Zero-Covid strategy will ‘stand the test of time’ in Shanghai, Xi says
President also warns officials against wavering in strict virus control policy
President Xi Jinping has spoken out for the first time on China’s handling of the Covid-19 outbreak in Shanghai, saying it “will stand the test of time”, and pledged to fight any attempt to “distort, question and challenge” the country’s policies.
Chairing the seven-member Politburo Standing Committee meeting, the highest decision-making body in China, Xi gave a speech telling officials and party cadres to stand firm and not waver.
He said China would prevail in the fight against Covid-19 in Shanghai just as it did in Wuhan, state broadcaster CCTV reported last night.
Shanghai’s 25 million residents have been locked down for more than a month amid a surge in cases, becoming the epicentre of China’s worst Covid-19 outbreak since it first began two years ago.
The local authorities in Beijing have closed public transport routes, told people to work from home and ordered mass testing in an effort to stop the capital suffering the same fate.
China is one of the few countries to have maintained a version of the zero-Covid policy as most of the world has begun to live with the virus.
While the policy helped China keep its caseload down early in the pandemic, it has been less effective against the highly transmissible but less deadly Omicron variant.
“We must be firm in overcoming thoughts of indifference and self-righteous thinking, and not underestimate the epidemic,” a statement issued after the meeting said. “We must keep a clear head and unwaveringly adhere to the general policy of dynamic zero-Covid.
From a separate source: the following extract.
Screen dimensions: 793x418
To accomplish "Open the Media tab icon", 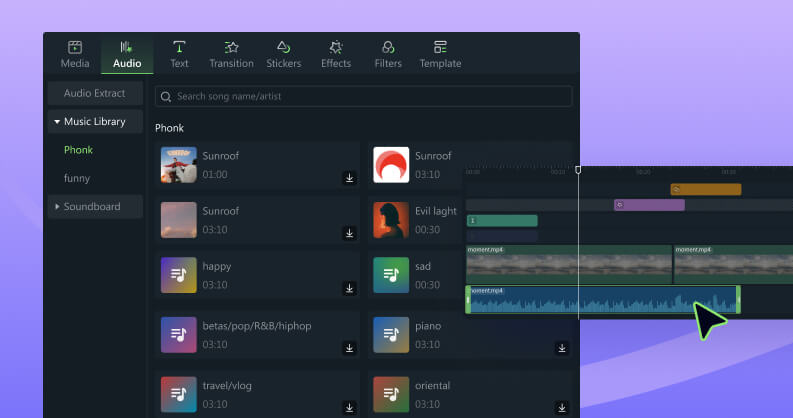I will 75,47.
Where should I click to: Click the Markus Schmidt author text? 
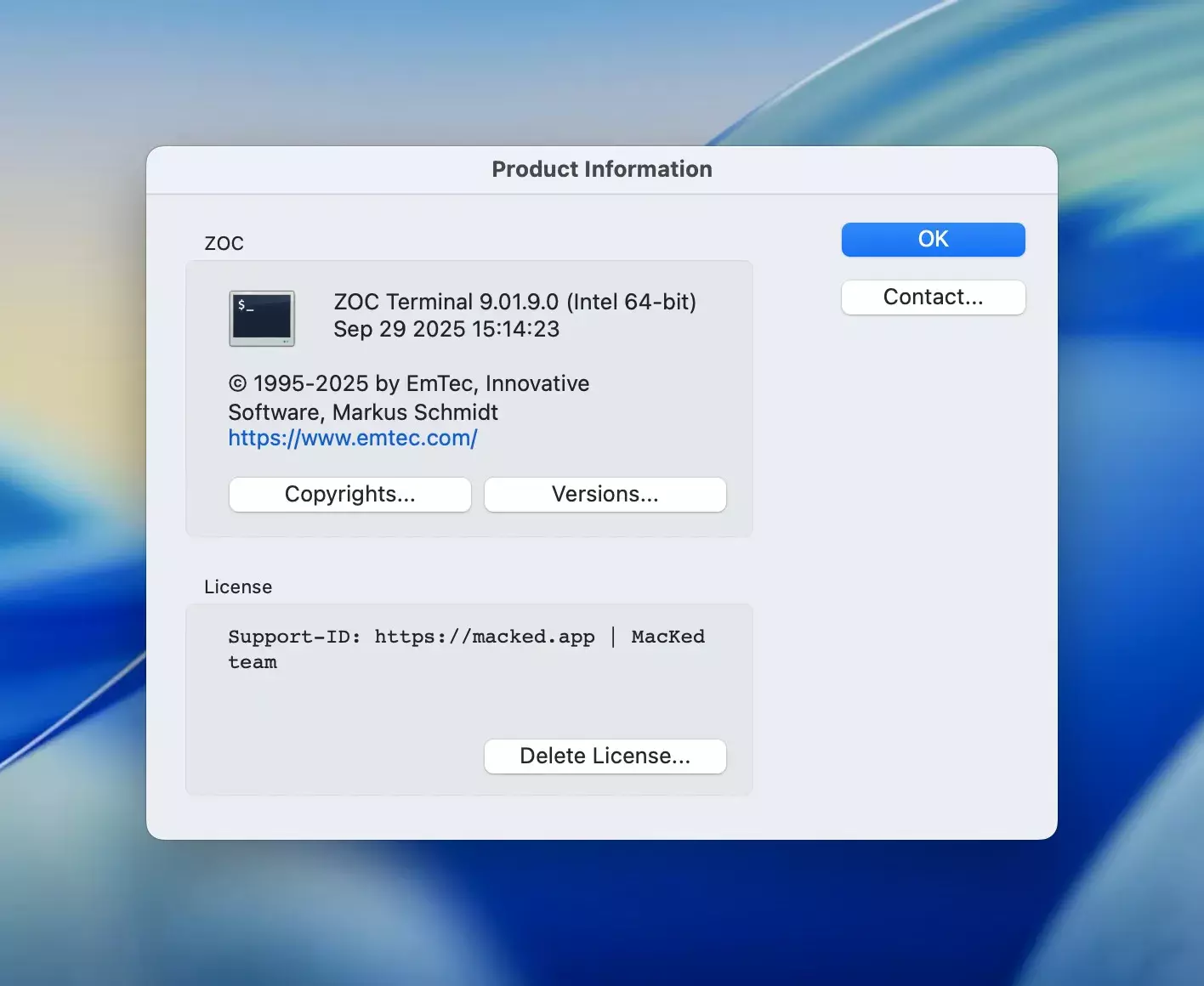tap(415, 412)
We must struggle against speech and acts that distort, question or challenge our country’s anti-epidemic guidelines and policy.”
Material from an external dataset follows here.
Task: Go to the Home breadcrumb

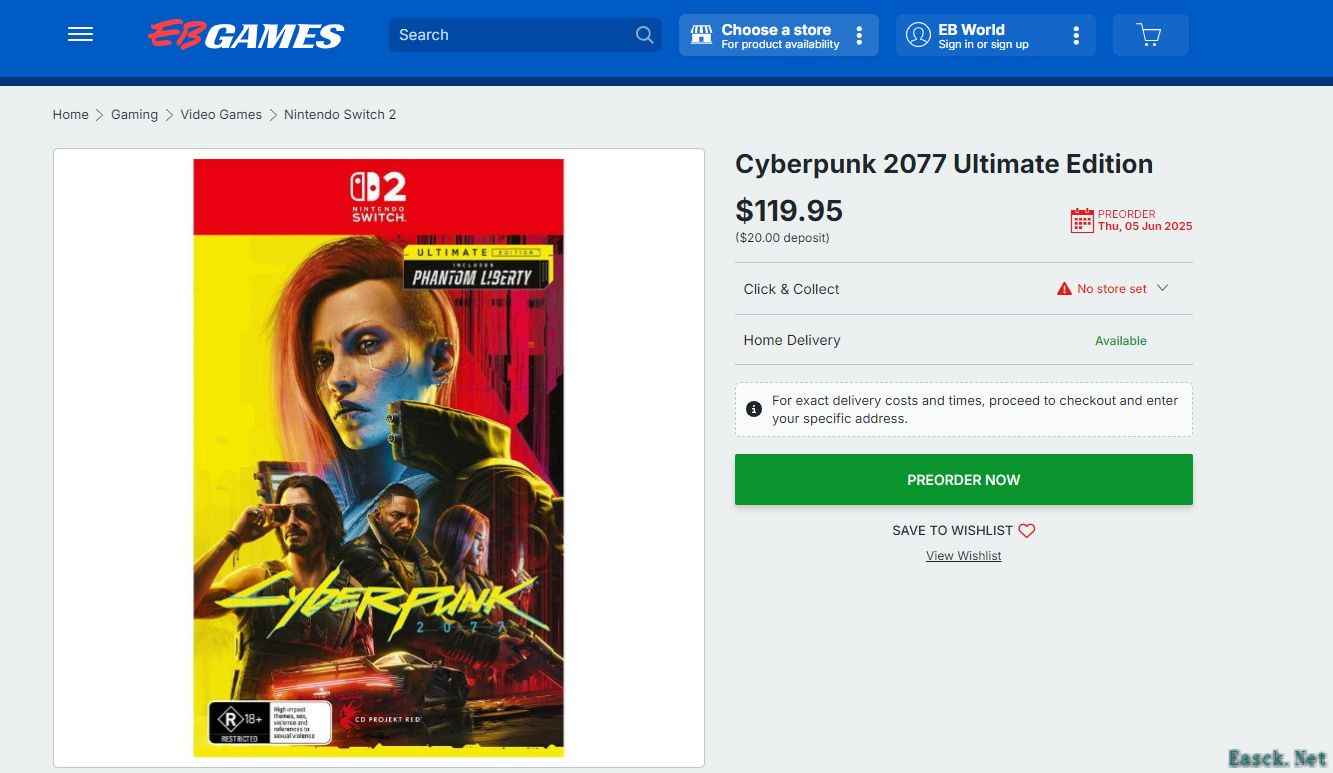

The statement said Covid-19 cases were still at a high level and the virus was still mutating, suggesting that there was “great uncertainty” in how the pandemic would develop.
“China is a country with a large population and a large ageing population,” it said.
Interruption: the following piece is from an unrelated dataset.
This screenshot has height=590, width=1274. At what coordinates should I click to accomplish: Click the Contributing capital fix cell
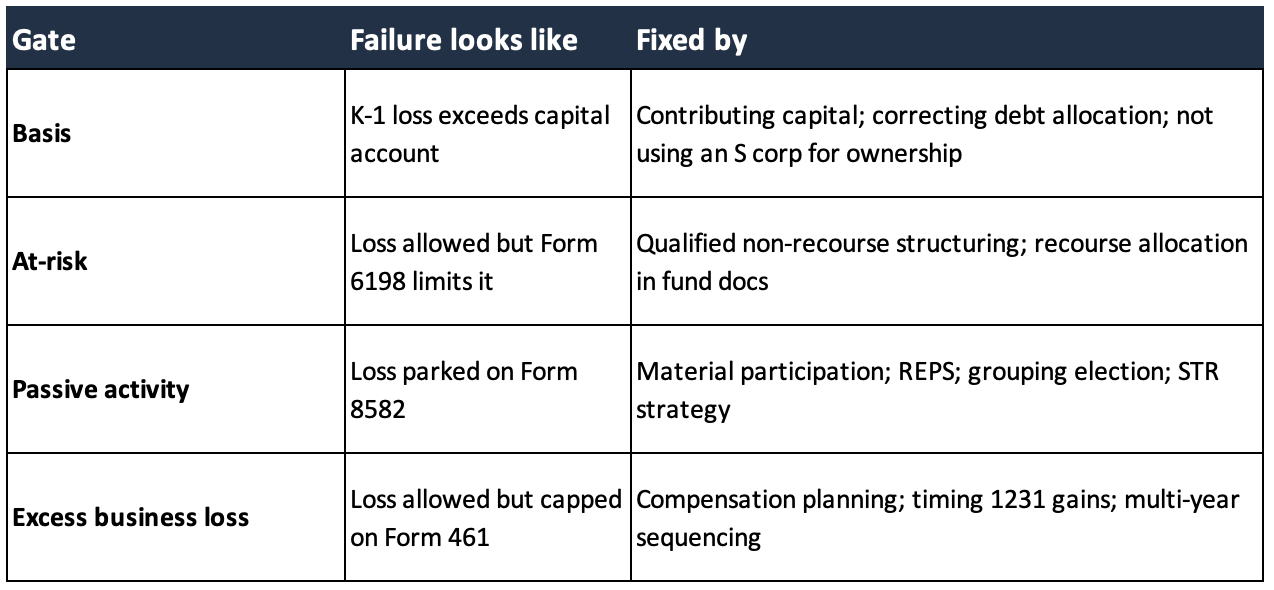tap(947, 133)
“With regional development unbalanced and medical resources lacking, relaxing control measures will cause a large outbreak, many cases of serious illness and deaths. Socioeconomic development and the health and safety of people will be seriously affected.”
The top leadership has repeatedly said it would press on with its strict policy, which seeks to stamp out infections whenever they arise, but the meeting yesterday was the first that discussed Shanghai’s outbreak.
China’s leaders are also keen to keep Covid-19 at bay in the build-up to the party congress later this year, where Xi is expected to gain an unprecedented third term.
But the Shanghai lockdown has prompted an outcry as residents have complained of food shortages, difficulty getting medical treatment and fences being set up outside residential buildings to keep people in.
Nearly 600,000 people in the city have tested positive since March and close to 19 million residents were still under lockdown yesterday.
After more than a month of being forced to stay at home, cases have begun to fall.
The statement said “the great defensive battle of Shanghai” had gained some early results.
It also said: “Party committees and governments at all levels and all sectors of society should align their thoughts and actions to the party Central Committee’s strategy. They must consciously maintain a high consistency with the Central Committee in ideology, politics and action.”
The read-out for the meeting also said the Politburo Standing Committee studied “other matters” – usually a veiled reference to potential personnel changes.
The future of Shanghai’s party chief Li Qiang, a member of the wider Politburo, has been in doubt since the city, China’s richest and considered to be one of its best governed, was hit by a surge in cases.
A resident looks out from their window in Shanghai’s Jing’an district yesterday as the city learned it will remain under strict antivirus lockdown measures after new data showed 34 new cases in non-quarantined areas in the previous 24 hours.
Wang Hesheng, vice-minister of the National Health Commission, told a meeting of local officials that hidden transmission chains were still an “enemy within”.
“The biggest consensus is that determined efforts must be made to avoid a rebound in new cases,” he said, according to
Shanghai Television. “When a new case is detected in a precautionary zone, or in a hospital or among the certain high-risk people, tracking and tracing must be conducted swiftly.”
The 34 new cases represented progress, compared with 63 such cases reported a day earlier. Total new cases across the city fell for the 12th consecutive day, dropping to 4,651 – the lowest total since the city went into lockdown on April 1. Symptomatic cases inched up 0.4 per cent to 261. Thirteen patients died. Total cases since the outbreak started in the city on March 1 topped 592,000.